The present melek has a small plantation of vines and pomegranates, which flourish luxuriantly in this country. He procured the plants a few years ago from Egypt; and seems to be prouder of his little garden than of any thing else he possesses. We had a supper in the same style as the dinner; and our beds were the angoureebs on which we had been sitting all the day, with a carpet for a mattress, and no other covering than our cloaks.

Island of Argo.—April 18. The melek, perceiving my impatience to visit the antiquities, provided my artist and myself with excellent horses, while my dragoman, and our guide, his nephew, accompanied us on dromedaries. We rode through the centre of the island, which is entirely uncultivated, but planted with acacias, like a shrubbery. The soil is capable of cultivation; and only a more extensive knowledge of hydraulics appears required to enable the people to irrigate and cultivate the whole of the island.

We set out at five o’clock, and, after two hours’ ride (about ten miles), reached the site of a small town or village, with merely a few bricks remaining. An hour afterwards we arrived at a similar place, and in ten minutes more at a third. Twenty minutes from the latter, being three hours and a half from the time that we started, we arrived at the antiquities which were the object of our excursion. The distance, from the rate we travelled, may be about eighteen miles.

Pl. 34.

On stone by W. Walton, from a Drawing by G. A. Hoskins Esqr. Printed by C. Hullmandel.

COLOSSAL STATUE IN THE ISLAND OF ARGO.

Published by Longman, Rees & Co. April 6th. 1835.

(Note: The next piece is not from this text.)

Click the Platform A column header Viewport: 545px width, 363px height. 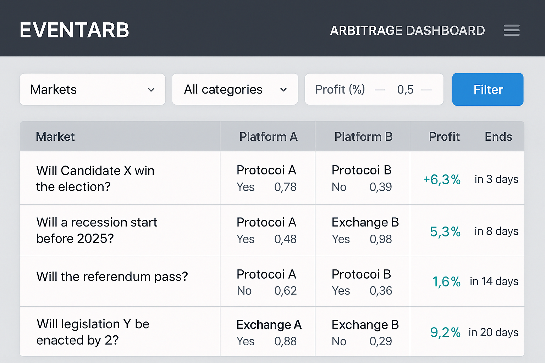[x=268, y=136]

The antiquities amply repaid us for the trouble of visiting them. They consist chiefly of two colossal statues of grey granite, now lying on the ground. The faces are Egyptian, but the sculpture is Ethiopian; not in a very good style, the forms being extremely bulky and clumsy. The length, including the pedestal, which is 2 feet 10 inches, is 23 feet. One statue has lost part of its arms; the other is broken into two pieces, but the features are less injured. They have never been quite finished; which is, doubtless the reason that neither is ornamented with hieroglyphics. The figures are placed in the usual standing position of Egyptian statues, one foot advanced before the other. The one that is broken has on the left foot a small statue. (See my picturesque views and architectural restoration, Plates [XXXIII.,] [XXXIV.,] and [XXXV.]) The ornaments around their necks and ankles are curious, and quite Ethiopian. The wreath around the head-dress of one of them is that of a conqueror; which I conceive to afford a strong ground for conjecturing that these statues were erected in commemoration of the conquest of Egypt: but I am led to this conclusion principally from the circumstance of the only name in hieroglyphics now remaining here being that of Sabaco, the first king of the Ethiopian dynasty who conquered and reigned over Egypt.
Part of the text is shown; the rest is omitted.